*Text section:*

Small trevally, moses perch, whiting and juvenille cod make up the bulk of the bycatch and I finally managed a cod that was just under half a meter on my last trip. True to form the cod had a crab nearly the size of your fist in it’s mouth and still ate my tiny offering. A switch to poppers when the water is too low or too dirty for hardbodies and a little clear prawn patten popped in ankle deep water drives whiting nuts with many casts getting belted a dozen times. Hookup rates can be low especially when the little fish move in but there are usually a few bigger fish and it’s a lot of fun and fills the time till the tide is right. Bream and flathead are also partial to surface lures they just have to beat the whiting for a look in. The more time I spend on the flats the more I learn about where the fish are at certain stages of the tide and by trying different lures at different times I’m slowly getting to the point where I catch fish most of the tide range. High tide is the last challenge because the water is normally too deep on the edge of the mangroves to stand and fish from so the next thing is to drop the kayak in the water and fish back to the mangroves. I haven’t got there yet because after trudging over rocks for a few hours I normally have enough fish for a meal and to be honest I’m usually a little tuckered out by then. Who said exercise can’t be fun!

Stalking the flats

Stalking the flats using lures is how I prefer to fish, it gives the angler the ability to cover plenty of ground to find the fish. Bait fishing would also work but I think using floats or unweighted baits would be the only way to avoid being snagged. Fooling fish into taking a lure is the main appeal for me and I find lures usually produce the better fish. There is nothing I like better then blasting up the bay into the blue yonder chasing pelagics or reef fish but this bread and butter stuff has kept fresh fish on the table and my sanity in tact and become one of my favourite ways to wet a line. The fact it’s just up the road makes it even better. By seeking out your local area for these hidden gems and investing a bit of time to learn the lay of the land you may be amazed what is on offer right on your doorstep.

*Your tasks:*
a. Retype the part of the flats fishing text that opens with the words containing "Stalking the flats using" and closes with "on your doorstep.".
b. Write what comes next in the flats fishing text, picking up after its final sentence.

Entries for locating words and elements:
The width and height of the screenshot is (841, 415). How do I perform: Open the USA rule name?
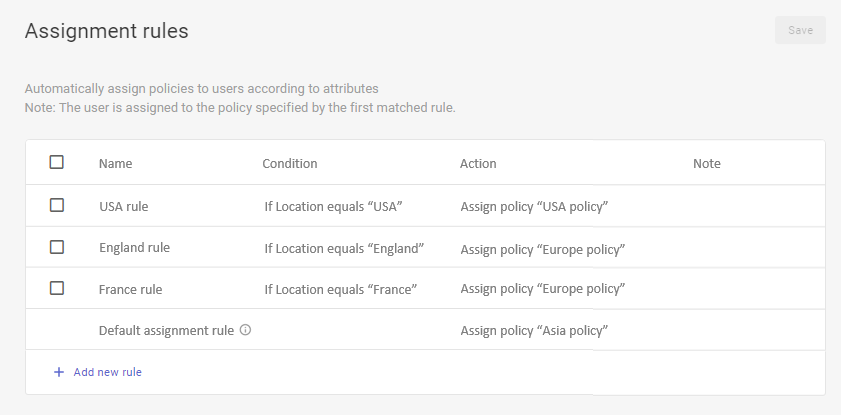coord(123,207)
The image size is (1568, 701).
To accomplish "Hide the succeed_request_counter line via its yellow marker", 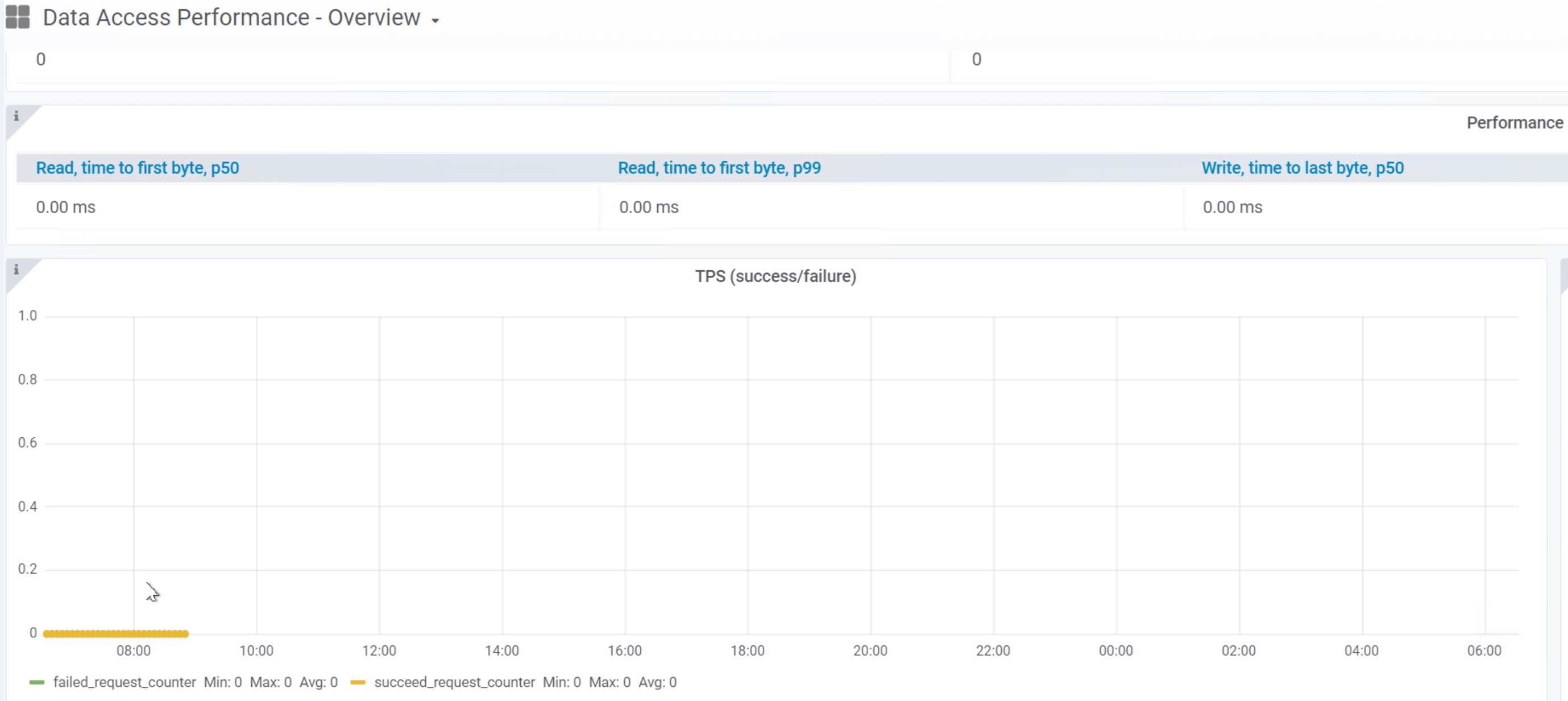I will click(x=359, y=682).
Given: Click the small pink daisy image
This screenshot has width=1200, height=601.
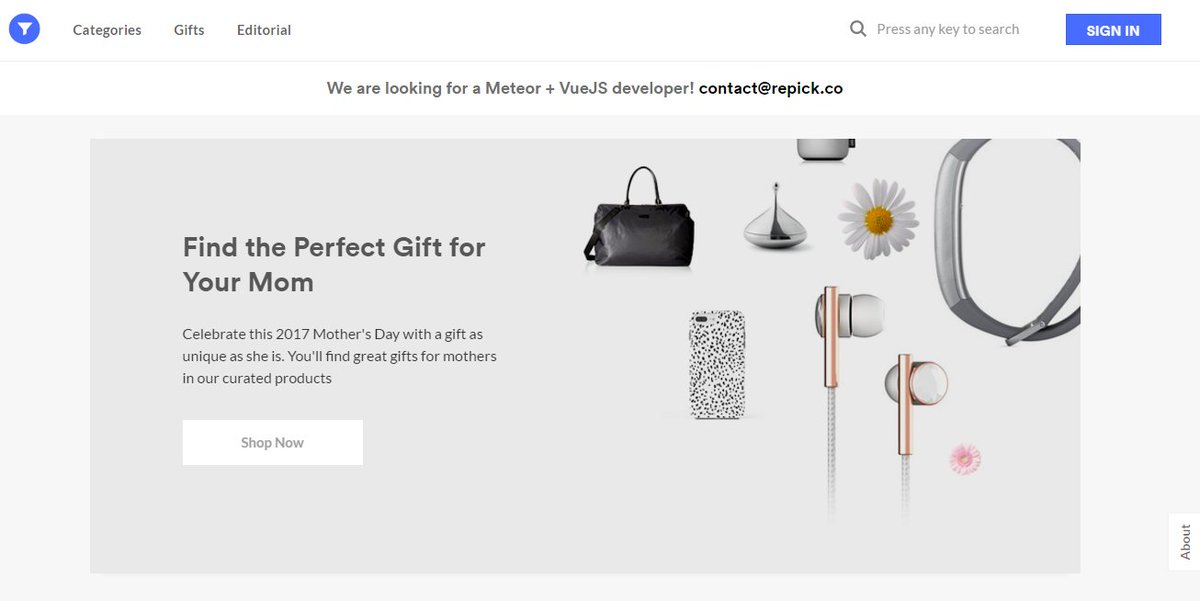Looking at the screenshot, I should (965, 459).
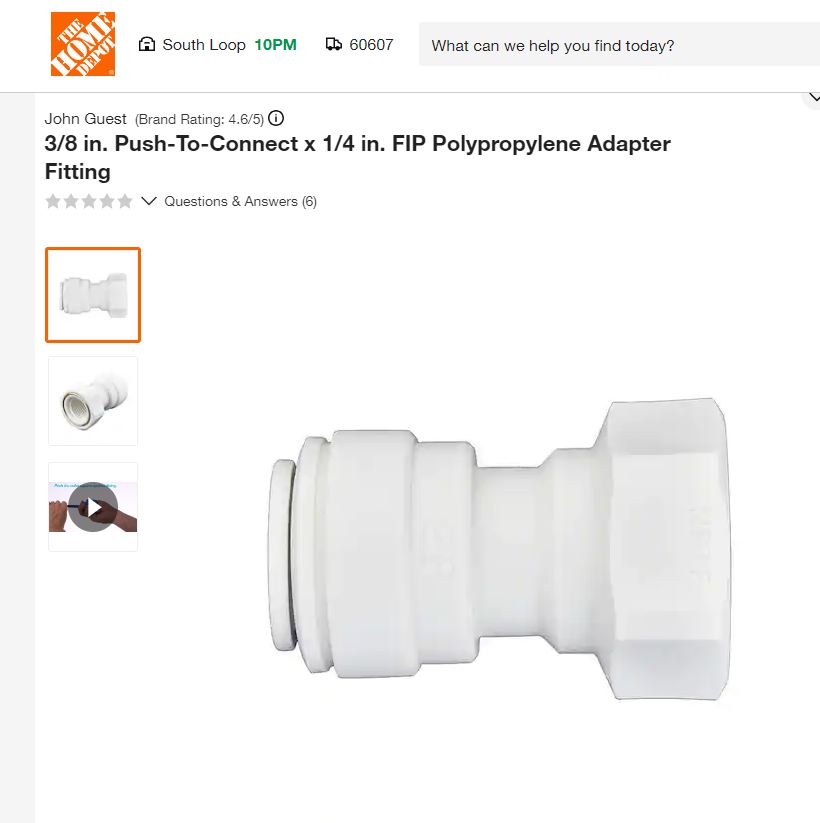Click the first gray rating star
Screen dimensions: 820x823
tap(53, 201)
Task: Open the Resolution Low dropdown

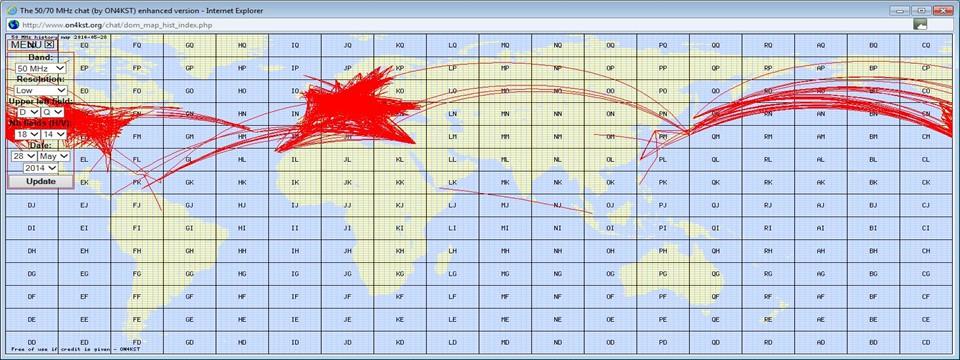Action: coord(41,91)
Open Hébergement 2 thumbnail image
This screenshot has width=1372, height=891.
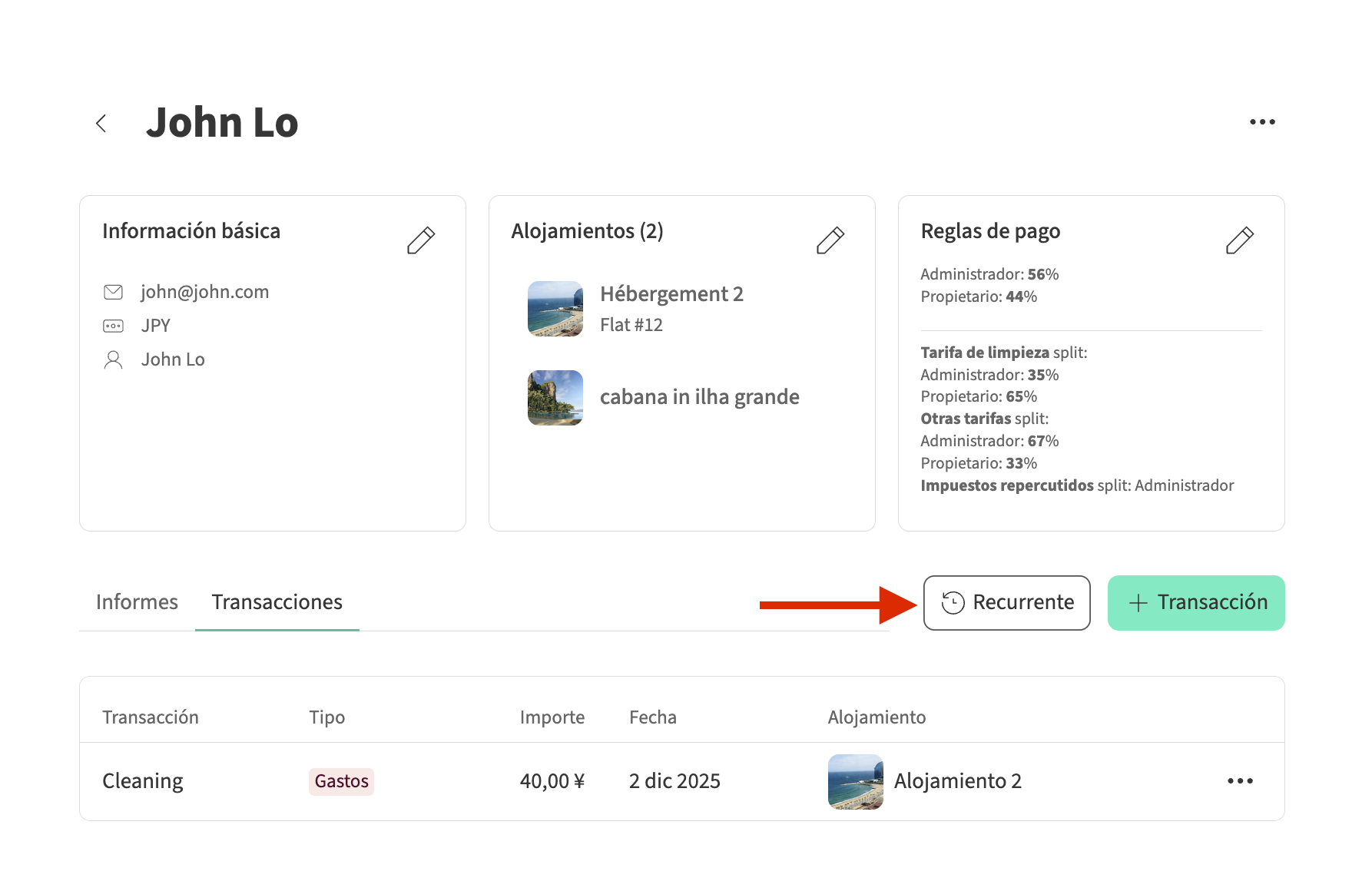tap(555, 309)
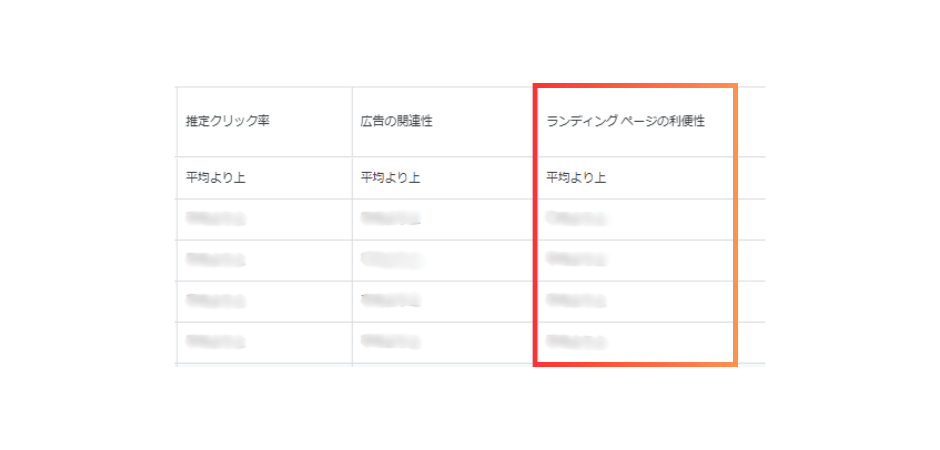Click the 推定クリック率 column header
Viewport: 940px width, 450px height.
228,122
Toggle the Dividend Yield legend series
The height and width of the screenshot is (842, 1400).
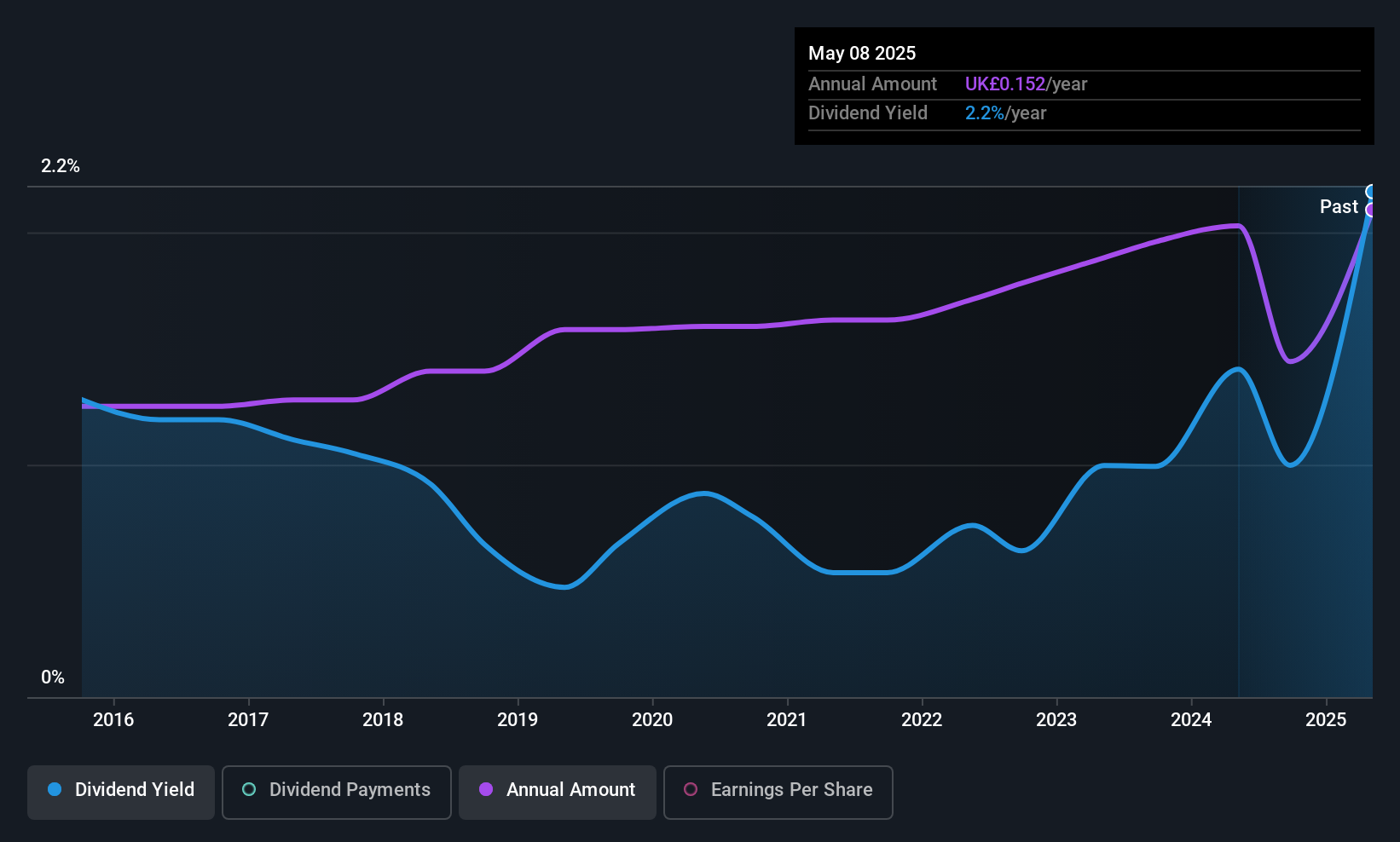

*Task-by-task outputs:*
a.
Stalking the flats using lures is how I prefer to fish, it gives the angler the ability to cover plenty of ground to find the fish. Bait fishing would also work but I think using floats or unweighted baits would be the only way to avoid being snagged. Fooling fish into taking a lure is the main appeal for me and I find lures usually produce the better fish. There is nothing I like better then blasting up the bay into the blue yonder chasing pelagics or reef fish but this bread and butter stuff has kept fresh fish on the table and my sanity in tact and become one of my favourite ways to wet a line. The fact it’s just up the road makes it even better. By seeking out your local area for these hidden gems and investing a bit of time to learn the lay of the land you may be amazed what is on offer right on your doorstep.

b.
Scott Bradley

About Scott Bradley

Scott Bradley was born in Hastings Victoria and grew up fishing for King George whiting, snapper, sharks, Australian salmon and flathead. At 15 years of age his family moved to what he calls ‘God’s own country’ for the fishing and lifestyle that Queensland’s Hervey Bay is famous for. At 19 he bought his first boat and started to properly explore the fish-rich waters adjacent to world-renowned Fraser Island. “I carved my teeth chasing pelagics and to this day find it hard to go past a boiling bait school without firing a slug or popper into the action,” said Scott. “Longtails and spotted mackerel were all I chased until age 20 when I caught my first marlin trolling in 10 meters of water, 500 meters off Fraser Island and I was hooked.” From then on Scott has spent years chasing marlin inside Fraser Island. On the good days he says 5 to 10 shots at marlin are not uncommon. Now 37-years-old, Scott maintains that game fishing is his passion. “But I'd also fish in a bucket of water,” he said. “September to March is when I chase Marlin leaving the rest of the year to stalk the flats for flathead and bream. I also hit the reefs for snapper, reds, cod and coralies plus also throw the net for a feed of prawns or shoot up a creek if the wind is up.”